It's getting scary in California, record-breaking wildfires have displaced 120k, killed seven so far, and many of the fires are spreading uncontrolled, apparently they have destroyed at least tens of thousands of structures, burned through the equivalent acreage of a small state and sent plumes of smoke over several regions, forcing millions indoors during a heat wave.

It must be bad, because even Trump has declared the situation as a "major disaster", and has released federal aid, plus the call has gone out for other states to send help.

Gov. Gavin Newsom said this week will be critical as more than 14,000 firefighters battle 17 major fire complexes, largely in Northern California where wildfires have surrounded the city of San Francisco on three sides, singeing coastal redwoods that have never been burned. The wildfires, all caused by lightning, have been burning for a week.

“We are dealing with different climate conditions that are precipitating in fires the likes we haven’t seen in modern recorded history,” he said Monday.


Is this normal?
Quite the opposite. “It’s hard to even process,” Swain [ a climate scientist at the University of California, Los Angeles ] said.

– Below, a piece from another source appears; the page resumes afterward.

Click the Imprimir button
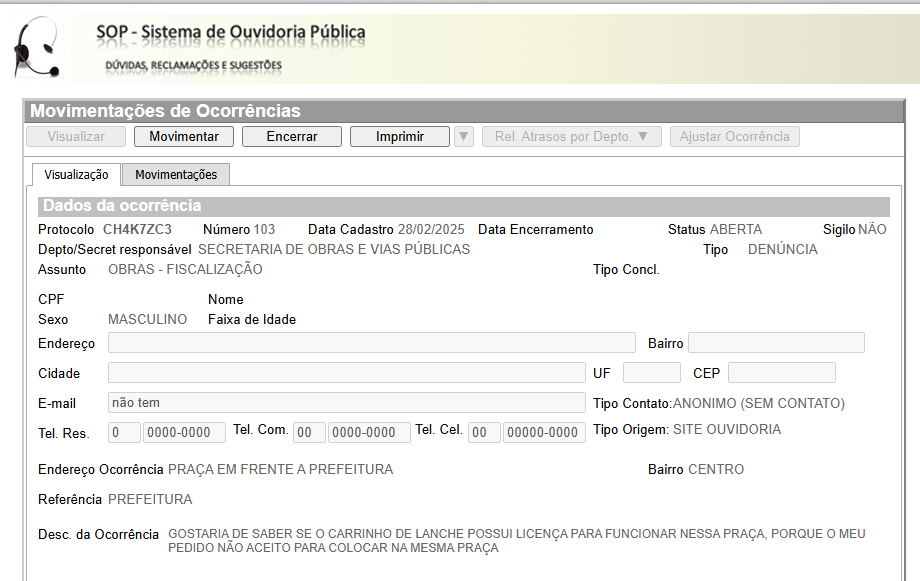This screenshot has width=920, height=581. 399,137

The lighting storms that started the fires were an odd occurrence in the Bay Area – and the blazes they created are especially tricky to fight. At least in recent history, “most fires in California are started by humans”, explained Crystal Kolden, a fire scientist at UC Merced – sparked by power lines, equipment failures, car accidents and campfires. “And when fires are started by humans, they tend to happen in areas accessible to humans – close to roads and trails,” Kolden explained. “These fires are sometimes easier to spot and report quickly” and quell before they get too big, she said.

The recent lightning sparked many little fires, peppered across rough terrain – too remote for firefights to get to quickly, but also dangerously close to where Californians live. Storms do spark fires in California every year, but most big thunderstorms tend to land over the mountains – the Sierra Nevada, the Klamath Mountains, the Cascade Range, Stephens said. “That the lightning fell so close to urban areas was very unusual.”


Meanwhile, California’s landscape had been left parched by an extraordinarily dry winter and hot springtime and further desiccated by the historic heatwave that immediately preceded the lightning storms, turning vegetation into kindling that helped the little fires grow big and fierce, Swain said. He was struck by images of a vineyard near Vacaville, where flames cut through irrigation lines – which he expected would have broken their path. “I don’t think I’ve seen that before,” he said, noting that it spoke to how dry the landscape was.

Peak fire season is traditionally in the autumn, when volatile offshore winds spread hot embers into infernos. But these fires are growing so quickly that they’re creating their own winds. “These fires are doing such crazy things, they’re moving so fast, and they’re dangerous to approach,” Swain said. “It’s no wonder fire crews are overwhelmed.”